I just want to say, I don't care who does or doesn't take jabs, but categorising it as cheating is wilfully obtuse, ignorant anx offensive. I'm similar to you in height and shape and I have been dieting since I was nine years old. That's over thirty years of my life, all through adolescence and adulthood. I have been a gym member since age 16. There is nothing - nothing at all - that I have not done to try to lose weight and maintain that loss. Over and over again, I have lost two stone, three stone, five stone. I have worked so hard and for so long, and over and over again I have failed and felt that crushing misery and inadequacy when once again that weight comes back. Like 95% of dieters, I have always put it on plus extra.
Weight Watchers, Slimming World, personal trainers, VLCD, low calorie, low carb, fasting, keto, intuitive eating, shake diets, couch to 5k, swimming, yoga, weight training - everything, everything, everything for decades of my life. And I still ended up with a BMI of 40 at 40, much to my devastation and shame and despair.

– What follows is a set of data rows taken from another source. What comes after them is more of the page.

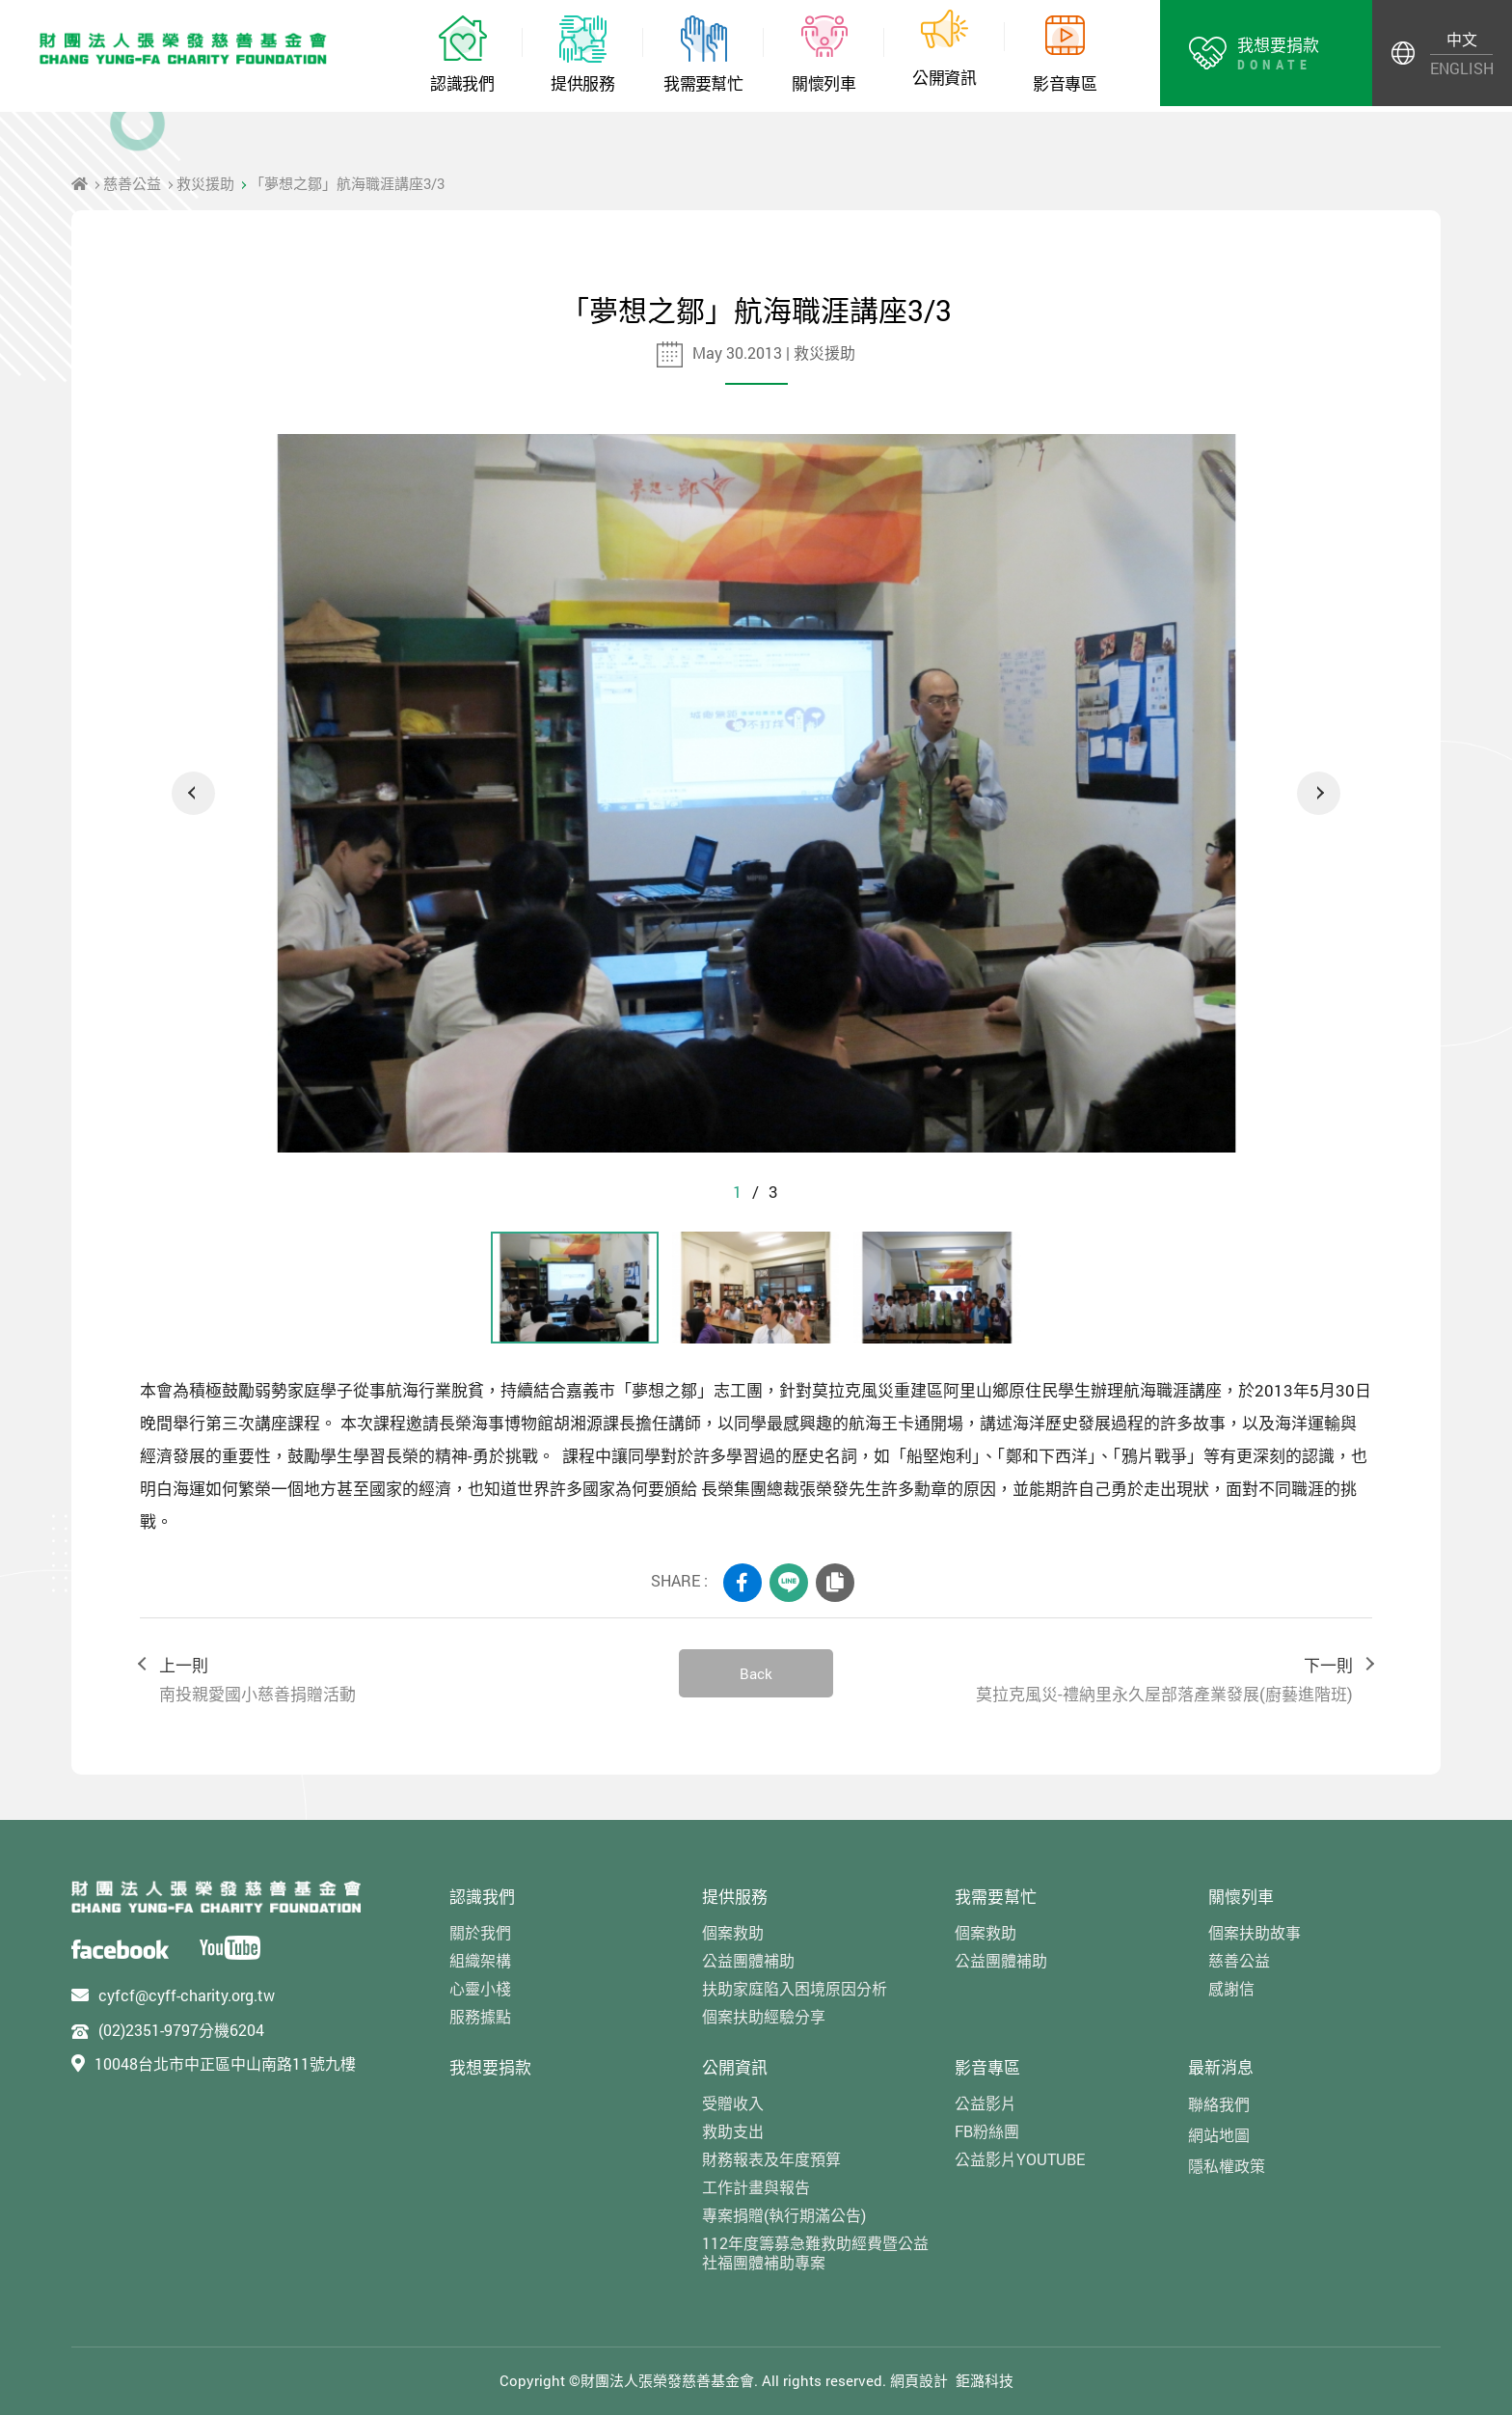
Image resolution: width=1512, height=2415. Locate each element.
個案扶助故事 (1254, 1932)
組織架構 (480, 1960)
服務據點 (480, 2016)
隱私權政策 (1226, 2166)
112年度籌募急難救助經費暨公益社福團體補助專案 (815, 2252)
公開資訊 (735, 2067)
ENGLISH (1461, 68)
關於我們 (480, 1932)
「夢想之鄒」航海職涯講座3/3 (347, 183)
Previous (193, 793)
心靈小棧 (480, 1988)
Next (1318, 793)
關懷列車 (1241, 1897)
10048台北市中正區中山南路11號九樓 (225, 2063)
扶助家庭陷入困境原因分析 (794, 1988)
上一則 (400, 1680)
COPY (835, 1582)
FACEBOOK (742, 1582)
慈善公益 (132, 183)
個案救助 (733, 1932)
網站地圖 (1219, 2135)
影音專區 (987, 2067)
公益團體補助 (748, 1960)
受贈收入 (733, 2103)
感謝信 (1231, 1988)
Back (756, 1673)
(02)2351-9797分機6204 (181, 2030)
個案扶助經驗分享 (763, 2016)
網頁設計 (919, 2380)
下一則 (1112, 1680)
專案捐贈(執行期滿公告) (784, 2215)
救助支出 (733, 2131)
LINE (789, 1582)
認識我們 (482, 1897)
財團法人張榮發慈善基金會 (183, 48)
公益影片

All of my life has been consumed by this battle that I have been fighting since pre-pubescence.
Now I'm spending £300 a month on the jabs plus £250 on gym membership and personal training every month. I have worked hard to lose the weight, I'm working hard to pay for this, I'm working hard to budget to make sure my family don't lose out and these are costs I expect and intend to pay for the rest of my life. I am still working hard to control my weight. Eighteen months in, my BMI is still at 29 but coming down. I will never maintain without these drugs plus the hard work at the gym. I will keep paying and keep working at it.
So what about that is 'cheating? It betrays such a lack of empathy and understanding to say that. Finally, drugs are on the market to treat something that blights people's lives. We aren't getting it for free. We aren't taking anything from anyone else. This is the first time in over thirty years that I have felt some peace and respite in the war I've been waging on my own body. The first thing that feels like it really can work forever.
Whether other people want to take them or not, I couldn't care less. But those of us who are taking them are taking a prescribed medication that helps our health. Nothing about that is 'cheating'.